Records from a dataset:
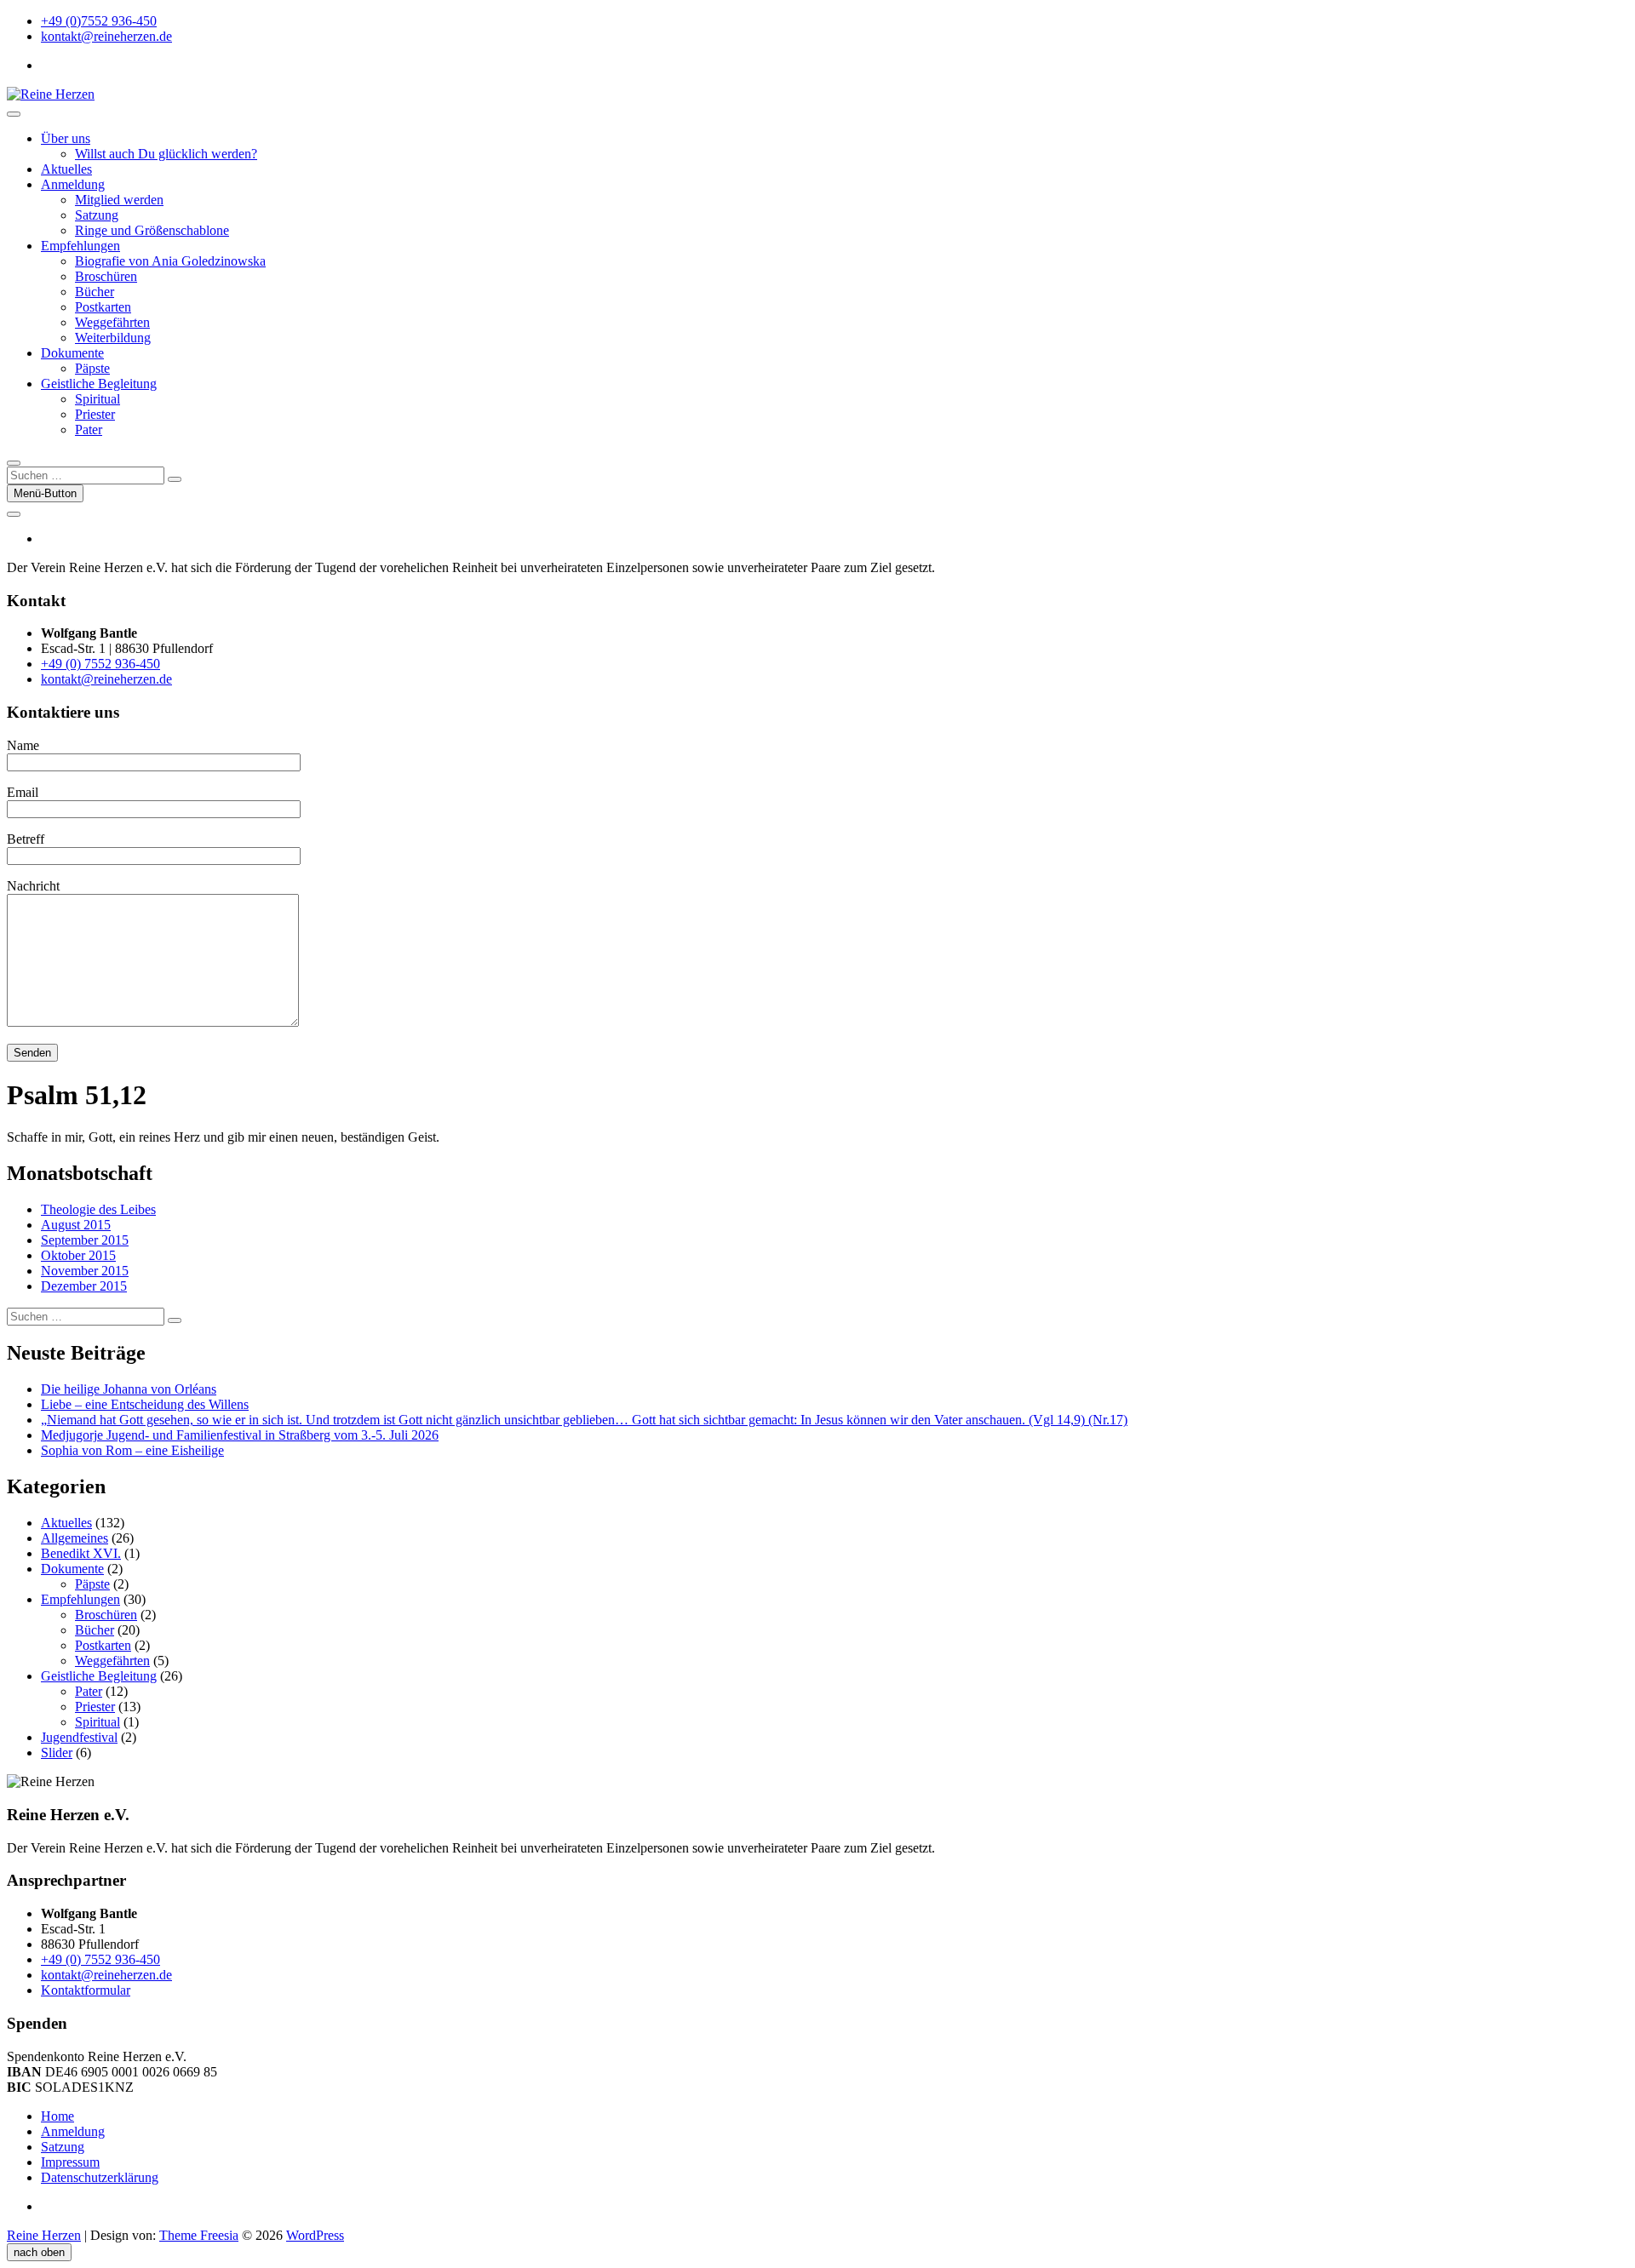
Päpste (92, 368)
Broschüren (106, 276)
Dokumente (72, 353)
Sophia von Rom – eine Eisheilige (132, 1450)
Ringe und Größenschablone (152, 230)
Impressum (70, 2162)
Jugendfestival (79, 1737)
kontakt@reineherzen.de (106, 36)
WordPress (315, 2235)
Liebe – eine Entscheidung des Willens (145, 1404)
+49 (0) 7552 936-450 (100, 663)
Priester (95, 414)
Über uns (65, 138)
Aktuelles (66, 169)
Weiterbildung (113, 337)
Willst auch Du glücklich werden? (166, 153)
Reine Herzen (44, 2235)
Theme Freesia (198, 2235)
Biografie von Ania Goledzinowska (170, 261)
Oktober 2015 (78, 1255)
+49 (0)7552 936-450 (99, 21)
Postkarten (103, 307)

(ABOUT THIS EXERCISE) Omit every picture, and please return the entries exactly from the first line through the line with "Reine Herzen (44, 2235)", both included.

(WRITTEN SOLUTION)
Päpste (92, 368)
Broschüren (106, 276)
Dokumente (72, 353)
Sophia von Rom – eine Eisheilige (132, 1450)
Ringe und Größenschablone (152, 230)
Impressum (70, 2162)
Jugendfestival (79, 1737)
kontakt@reineherzen.de (106, 36)
WordPress (315, 2235)
Liebe – eine Entscheidung des Willens (145, 1404)
+49 (0) 7552 936-450 (100, 663)
Priester (95, 414)
Über uns (65, 138)
Aktuelles (66, 169)
Weiterbildung (113, 337)
Willst auch Du glücklich werden? (166, 153)
Reine Herzen (44, 2235)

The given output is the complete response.